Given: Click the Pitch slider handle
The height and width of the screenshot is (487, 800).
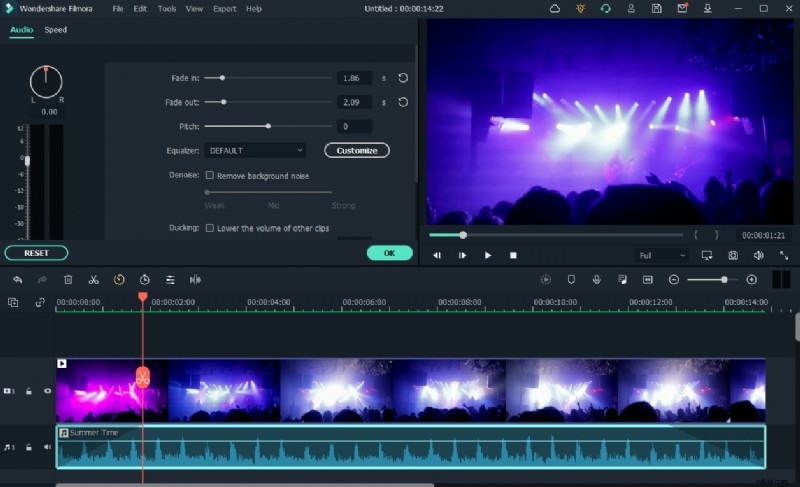Looking at the screenshot, I should point(268,126).
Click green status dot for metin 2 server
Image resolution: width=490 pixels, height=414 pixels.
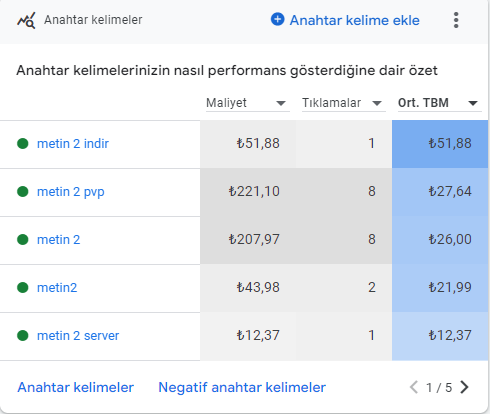23,336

* * * * * * *

• Try it:
No pictures belong in the copy: reproduce exactly the lines above from the one that contains "Click green status dot for metin 2 server" through the last line of the entries.

• Completed exercise:
Click green status dot for metin 2 server
Image resolution: width=490 pixels, height=414 pixels.
23,336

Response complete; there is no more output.